Presidential Representative to Sevastopol
- In office 19 January 1994 – July 1995
- Preceded by: Ivan Yermakov
- Succeeded by: Viktor Semenov

Personal details
- Born: Mykola Mykhailovych Hlushko 1 May 1938 (age 87) Sevastopol, Crimea, Soviet Union

= Mykola Hlushko =

Mykola Mykhailovych Hlushko (Ukrainian: Микола Михайлович Глушко; born on 1 May 1938), is a Ukrainian politician who had served as Presidential Representative of Sevastopol from 1994 to 1995.

==Biography==

Mykola Hlushko was born Sevastopol on 1 May 1938. He graduated from the Sevastopol Institute Institute in 1955, as a mechanical engineer. He attended the higher party school at the Central Committee of the Communist Party.

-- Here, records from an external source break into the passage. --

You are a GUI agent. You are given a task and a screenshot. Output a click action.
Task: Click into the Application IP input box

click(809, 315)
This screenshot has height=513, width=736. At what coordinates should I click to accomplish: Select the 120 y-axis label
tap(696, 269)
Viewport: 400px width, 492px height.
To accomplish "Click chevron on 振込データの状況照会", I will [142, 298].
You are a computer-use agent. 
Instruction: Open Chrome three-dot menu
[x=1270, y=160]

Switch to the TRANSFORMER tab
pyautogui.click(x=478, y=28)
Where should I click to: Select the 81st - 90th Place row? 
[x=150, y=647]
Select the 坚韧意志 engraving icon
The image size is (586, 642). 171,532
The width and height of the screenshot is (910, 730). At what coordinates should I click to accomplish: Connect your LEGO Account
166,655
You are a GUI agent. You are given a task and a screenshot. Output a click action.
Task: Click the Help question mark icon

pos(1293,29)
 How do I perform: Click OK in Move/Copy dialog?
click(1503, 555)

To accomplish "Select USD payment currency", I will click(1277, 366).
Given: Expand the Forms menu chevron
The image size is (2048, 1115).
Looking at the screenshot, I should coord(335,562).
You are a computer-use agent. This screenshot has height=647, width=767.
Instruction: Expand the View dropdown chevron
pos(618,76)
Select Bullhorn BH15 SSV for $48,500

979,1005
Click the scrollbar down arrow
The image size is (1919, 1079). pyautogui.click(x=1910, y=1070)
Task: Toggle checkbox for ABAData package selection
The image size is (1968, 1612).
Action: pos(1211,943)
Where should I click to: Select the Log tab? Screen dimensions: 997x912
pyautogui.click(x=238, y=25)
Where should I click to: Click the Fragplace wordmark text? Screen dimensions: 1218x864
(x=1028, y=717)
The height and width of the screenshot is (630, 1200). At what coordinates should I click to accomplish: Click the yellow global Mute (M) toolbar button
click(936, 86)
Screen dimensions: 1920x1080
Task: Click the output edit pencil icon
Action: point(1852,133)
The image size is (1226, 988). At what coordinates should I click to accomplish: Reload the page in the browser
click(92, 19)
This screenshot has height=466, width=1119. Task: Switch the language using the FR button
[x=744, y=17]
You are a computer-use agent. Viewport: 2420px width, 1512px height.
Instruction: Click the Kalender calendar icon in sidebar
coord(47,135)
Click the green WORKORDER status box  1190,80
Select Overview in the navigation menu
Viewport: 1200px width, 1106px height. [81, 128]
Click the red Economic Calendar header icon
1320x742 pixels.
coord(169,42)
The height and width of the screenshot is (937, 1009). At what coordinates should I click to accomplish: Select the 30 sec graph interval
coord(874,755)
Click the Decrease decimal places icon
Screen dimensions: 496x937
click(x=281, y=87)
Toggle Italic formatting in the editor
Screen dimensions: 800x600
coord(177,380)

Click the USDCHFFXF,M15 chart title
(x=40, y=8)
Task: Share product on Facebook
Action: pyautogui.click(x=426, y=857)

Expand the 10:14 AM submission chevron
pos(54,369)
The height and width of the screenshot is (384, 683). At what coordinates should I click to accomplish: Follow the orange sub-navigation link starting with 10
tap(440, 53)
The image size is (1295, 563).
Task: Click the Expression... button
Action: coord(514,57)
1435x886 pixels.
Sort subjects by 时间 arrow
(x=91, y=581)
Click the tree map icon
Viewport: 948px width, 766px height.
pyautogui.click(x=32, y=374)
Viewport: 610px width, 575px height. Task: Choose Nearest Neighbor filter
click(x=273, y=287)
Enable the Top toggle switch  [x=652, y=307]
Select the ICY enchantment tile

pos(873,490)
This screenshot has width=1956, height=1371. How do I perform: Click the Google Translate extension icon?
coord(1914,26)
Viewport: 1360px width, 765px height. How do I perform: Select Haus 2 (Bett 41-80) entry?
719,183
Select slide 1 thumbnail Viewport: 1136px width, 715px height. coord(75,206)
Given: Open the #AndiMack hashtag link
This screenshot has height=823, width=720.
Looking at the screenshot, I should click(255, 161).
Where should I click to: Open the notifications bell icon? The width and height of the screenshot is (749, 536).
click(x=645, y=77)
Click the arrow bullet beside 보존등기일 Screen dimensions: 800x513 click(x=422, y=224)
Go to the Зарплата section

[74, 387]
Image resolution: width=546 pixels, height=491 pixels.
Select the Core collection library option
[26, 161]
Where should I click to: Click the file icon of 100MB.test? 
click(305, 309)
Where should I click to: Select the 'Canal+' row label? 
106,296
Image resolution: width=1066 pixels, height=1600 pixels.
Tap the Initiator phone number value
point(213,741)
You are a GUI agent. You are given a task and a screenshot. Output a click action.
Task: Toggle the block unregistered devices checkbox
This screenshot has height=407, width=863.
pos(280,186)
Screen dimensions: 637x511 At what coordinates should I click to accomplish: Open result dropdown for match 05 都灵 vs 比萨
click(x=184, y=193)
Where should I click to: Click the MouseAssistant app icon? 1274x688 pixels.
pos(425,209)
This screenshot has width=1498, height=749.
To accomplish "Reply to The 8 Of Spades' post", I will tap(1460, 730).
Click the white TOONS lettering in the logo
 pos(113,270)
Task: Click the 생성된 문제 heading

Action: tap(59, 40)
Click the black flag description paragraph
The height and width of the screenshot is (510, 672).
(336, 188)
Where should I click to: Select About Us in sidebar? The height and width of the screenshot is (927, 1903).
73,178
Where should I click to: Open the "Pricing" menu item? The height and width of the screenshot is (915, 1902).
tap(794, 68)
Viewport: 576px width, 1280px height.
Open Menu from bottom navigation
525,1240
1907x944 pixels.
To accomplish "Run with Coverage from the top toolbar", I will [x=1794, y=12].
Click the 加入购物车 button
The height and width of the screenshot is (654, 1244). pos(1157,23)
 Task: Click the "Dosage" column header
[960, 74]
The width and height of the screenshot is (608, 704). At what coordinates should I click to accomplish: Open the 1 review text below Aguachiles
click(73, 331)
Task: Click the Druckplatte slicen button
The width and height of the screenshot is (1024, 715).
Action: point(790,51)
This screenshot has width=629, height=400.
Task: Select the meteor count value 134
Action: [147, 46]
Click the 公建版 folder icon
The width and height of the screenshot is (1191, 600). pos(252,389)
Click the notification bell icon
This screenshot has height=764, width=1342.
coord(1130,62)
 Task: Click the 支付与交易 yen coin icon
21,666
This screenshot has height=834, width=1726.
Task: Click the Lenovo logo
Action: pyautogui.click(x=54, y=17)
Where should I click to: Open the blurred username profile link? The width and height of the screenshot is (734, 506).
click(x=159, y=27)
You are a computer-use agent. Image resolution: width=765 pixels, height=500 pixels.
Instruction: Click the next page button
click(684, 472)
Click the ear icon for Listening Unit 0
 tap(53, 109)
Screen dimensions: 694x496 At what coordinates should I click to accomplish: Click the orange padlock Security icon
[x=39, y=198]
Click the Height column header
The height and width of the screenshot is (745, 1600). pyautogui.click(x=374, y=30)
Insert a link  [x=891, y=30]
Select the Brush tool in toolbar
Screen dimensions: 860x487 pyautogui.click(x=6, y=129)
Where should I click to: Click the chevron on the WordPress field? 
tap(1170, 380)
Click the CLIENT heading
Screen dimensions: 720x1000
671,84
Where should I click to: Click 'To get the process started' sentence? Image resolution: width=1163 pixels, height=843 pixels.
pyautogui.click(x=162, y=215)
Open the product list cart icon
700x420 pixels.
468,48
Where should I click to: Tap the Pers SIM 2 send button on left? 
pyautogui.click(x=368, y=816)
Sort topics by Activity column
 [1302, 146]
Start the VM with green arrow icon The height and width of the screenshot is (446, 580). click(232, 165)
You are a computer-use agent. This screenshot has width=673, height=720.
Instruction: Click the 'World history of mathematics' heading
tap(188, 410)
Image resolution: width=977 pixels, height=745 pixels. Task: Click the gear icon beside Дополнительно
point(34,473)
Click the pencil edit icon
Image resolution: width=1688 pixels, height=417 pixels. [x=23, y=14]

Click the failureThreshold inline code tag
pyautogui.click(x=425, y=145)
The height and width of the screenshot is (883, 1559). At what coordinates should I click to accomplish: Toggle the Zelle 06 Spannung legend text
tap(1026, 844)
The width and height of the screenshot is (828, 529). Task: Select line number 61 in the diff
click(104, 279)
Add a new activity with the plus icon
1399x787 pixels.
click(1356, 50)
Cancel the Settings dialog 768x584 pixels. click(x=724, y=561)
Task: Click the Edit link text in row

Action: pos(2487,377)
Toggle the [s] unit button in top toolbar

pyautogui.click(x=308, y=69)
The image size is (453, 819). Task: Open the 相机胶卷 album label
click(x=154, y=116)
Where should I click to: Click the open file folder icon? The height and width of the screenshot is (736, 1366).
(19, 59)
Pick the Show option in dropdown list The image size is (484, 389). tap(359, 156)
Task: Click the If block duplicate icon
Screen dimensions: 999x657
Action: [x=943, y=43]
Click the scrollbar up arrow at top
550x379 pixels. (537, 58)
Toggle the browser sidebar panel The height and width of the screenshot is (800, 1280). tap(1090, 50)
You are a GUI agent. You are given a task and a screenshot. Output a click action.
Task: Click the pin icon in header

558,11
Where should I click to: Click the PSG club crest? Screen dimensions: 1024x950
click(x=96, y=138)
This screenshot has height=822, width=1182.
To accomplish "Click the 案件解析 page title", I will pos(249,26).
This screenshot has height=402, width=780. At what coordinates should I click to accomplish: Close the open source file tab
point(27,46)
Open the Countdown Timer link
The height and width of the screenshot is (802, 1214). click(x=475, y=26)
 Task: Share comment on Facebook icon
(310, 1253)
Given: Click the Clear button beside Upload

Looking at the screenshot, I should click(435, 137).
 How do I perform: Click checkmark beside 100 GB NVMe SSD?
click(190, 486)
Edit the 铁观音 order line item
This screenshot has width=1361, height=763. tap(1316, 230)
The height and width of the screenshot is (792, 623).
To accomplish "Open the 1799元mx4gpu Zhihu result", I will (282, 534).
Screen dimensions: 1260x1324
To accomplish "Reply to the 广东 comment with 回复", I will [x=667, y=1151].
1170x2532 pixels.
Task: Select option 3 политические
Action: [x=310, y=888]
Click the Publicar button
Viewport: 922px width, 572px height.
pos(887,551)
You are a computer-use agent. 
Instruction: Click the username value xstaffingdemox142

In 1953, he worked in the Soviet bodies. He worked as a secretary of the organizational and instructor department.

Between 1955 and 1973, he worked at the Sevastopol Marine Plant. S. Ordzhonikidze.

He joined the Communist Party of the Soviet Union in 1962.

From 1973 to 1975, he was the Head of the organizational and instructor department of the Sevastopol City Executive Committee.

From 1975 to 1990, he was the chairman of the executive committee of the Lenin district council of Sevastopol.

In March 1990, Hlushko was elected a member of the Sevastopol City Council.

From April 1990 to May 1992, he had been a Deputy Chairman of the Sevastopol City Council.

In June 1992, he was the Secretary of the City State Administration, then in 1993, he was promoted up to first Deputy Head of the Sevastopol City State Administration.

On 19 January 1994, Hluhshko became the acting Presidential Representative to Sevastopol, before formally taking office on 14 April.

He left office in July 1995.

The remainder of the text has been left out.